GPT-5 also goes out of its way to suggest new prompts. This seems potentially useful, although potentially dangerous if people are putting too much trust in them.

diggan · 6 months ago
> between GPT-4 and GPT-5 is that it no longer reminds the user that it's an AI and not a human

That stuck out to me too! Especially the "I just won $175,000 in Vegas. What do I need to know about taxes?" example (https://progress.openai.com/?prompt=8) makes the difference very stark:

- gpt-4-0314: "I am not a tax professional [...] consult with a certified tax professional or an accountant [...] few things to consider [...] Remember that tax laws and regulations can change, and your specific situation may have unique implications. It's always wise to consult a tax professional when you have questions or concerns about filing your taxes."

- gpt-5: "First of all, congrats on the big win! [...] Consider talking to a tax professional to avoid underpayment penalties and optimize deductions."

It seems to me like the average person might be very well be taking GPT-5 responses as "This is all I have to do" rather than "Here are some things to consider, but make sure to verify it as otherwise you might get in legal trouble".

jstummbillig · 6 months ago
I am confused as to the example you are critiquing and how.
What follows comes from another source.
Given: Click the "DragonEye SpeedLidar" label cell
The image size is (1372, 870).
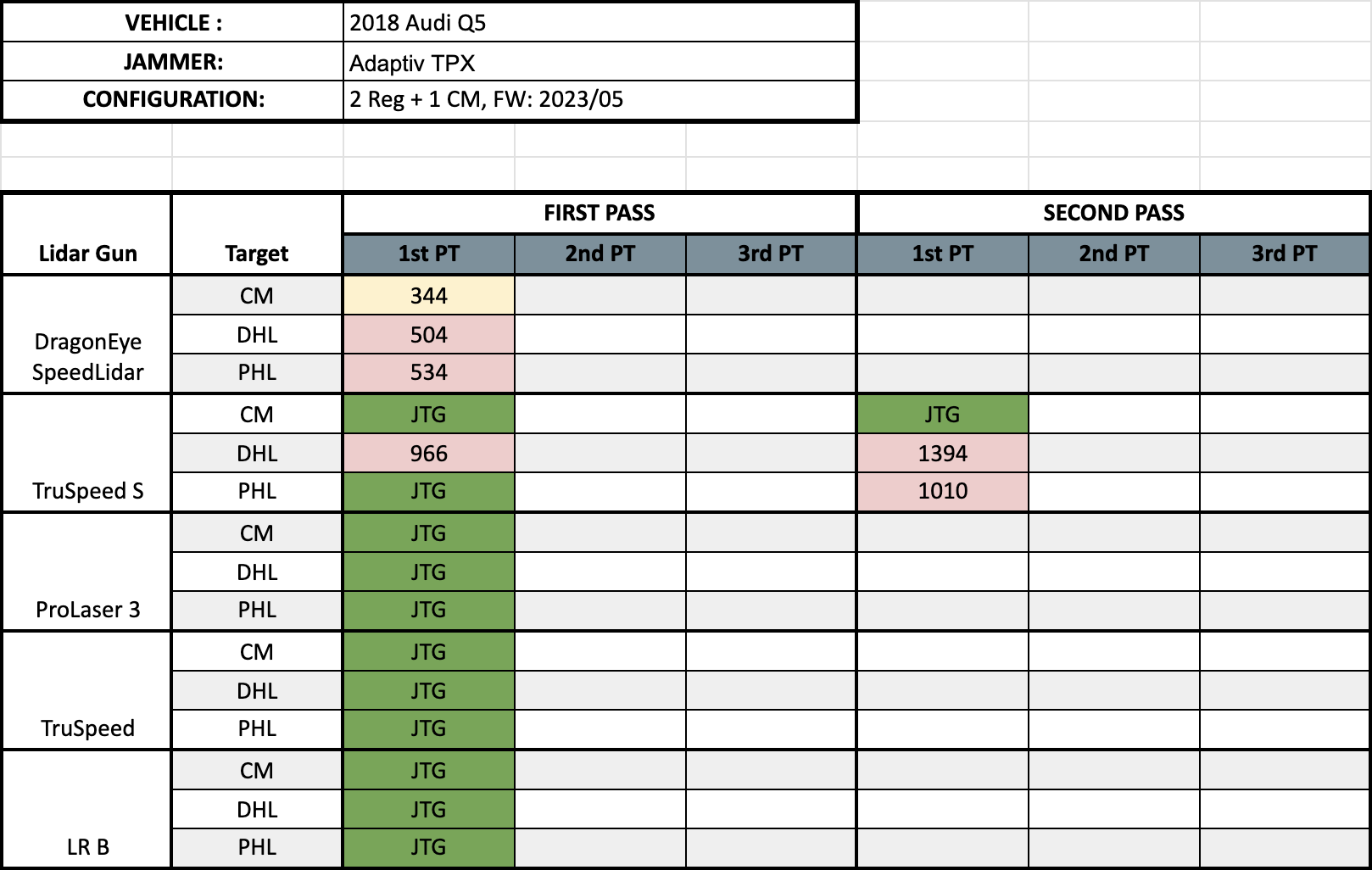Looking at the screenshot, I should [87, 356].
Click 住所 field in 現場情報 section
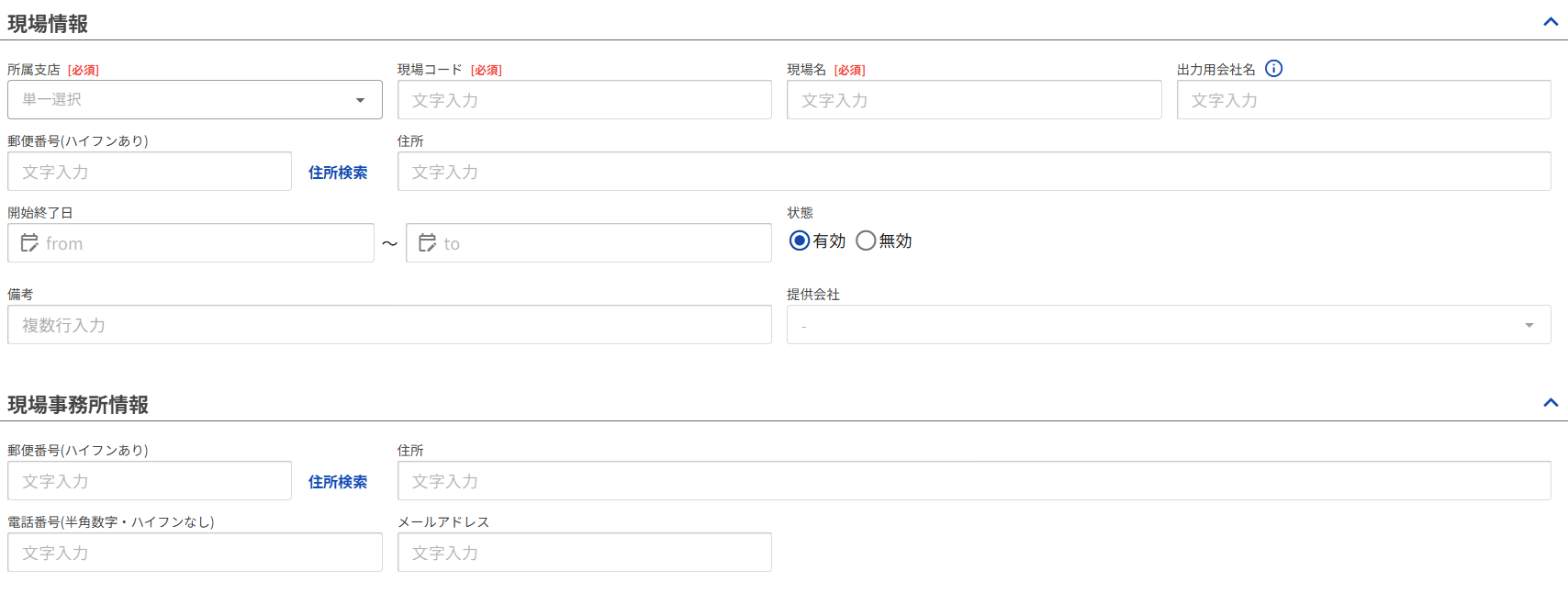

GPT-5 suggests consulting with a tax professional. Does that not check verifying so you do not get in legal trouble?
andy_ppp · 6 months ago
People seem to miss the humanity of previous GPTs from my understanding. GPT5 seems colder and more precise and better at holding itself together with larger contexts. People should know it’s AI, it does not need to explain this constantly for me, but I’m sure you can add that back in with some memory options if you prefer that?
chippiewill · 6 months ago
I agree. I think it's a classic UX progression thing to be removing the "I'm an AI" aspect, because it's not actually useful anymore because it's no longer a novel tool. Same as how GUIs all removed their skeuomorphs because they were no longer required.
benatkin · 6 months ago
If you've ever seen long-form improv comedy, the GPT-5 way is superior. It's a "yes, and". It isn't a predefined character, but something emergent. You can of course say to "speak as an AI assistant like Siri and mention that you're an AI whenever it's relevant" if you want the old way. Very 2011: https://www.youtube.com/watch?v=nzgvod9BrcE

Of course, it's still an assistant, not someone literally entering an improv scene, but the character starting out assuming less about their role is important.

fleebee · 6 months ago
I found this "advancement" creepy. It seems like they deliberately made GPT-5 more laid back, conversational and human-like. I don't think LLMs should mimic humans and I think this is a dangerous development.
fastball · 6 months ago
Why did they call GPT-3 "text-davicini-001" in this comparison?

Like, I know that the latter is a specific checkpoint in the GPT-3 "family", but a layman doesn't and it hardly seems worth the confusion for the marginal additional precision.

Dilettante_ · 6 months ago
Thanks for noting that, as I am a layman who didn't know.
hauntsaninja · 6 months ago
text-davinci-001 is just not GPT-3 in any real sense

(I work at OpenAI, I helped build this page and helped train text-davinci-001)

fariszr · 6 months ago
The jump from gpt-1 to gpt-2 is massive, and it's only a one year difference! Then comes Davinci which is just insane, it's still good in these examples!

GPT-4 yaps way too much though, I don't remember it being like that.

It's interesting that they skipped 4o, it seems openai wants to position 4o as just gpt-4+ to make gpt-5 look better, even though in reality 4o was and still is a big deal, Voice mode is unbeatable!

diggan · 6 months ago
Missing o1 and o1 Pro Mode which were huge leaps as I remember it too. That's when I started being able to basically generate some blackbox functions where I understand the input and outputs myself, but not the internals of the functions, particularly for math-heavy stuff within gamedev. Before o1 it was kind of a hit and miss in most cases.
fariszr · 6 months ago
I agree. They are definitely trying to make the jump between 4o and 5 seem bigger, though most users never actually used o models, so maybe from a layman's perspective it was right to skip o1/o3/o4-mini?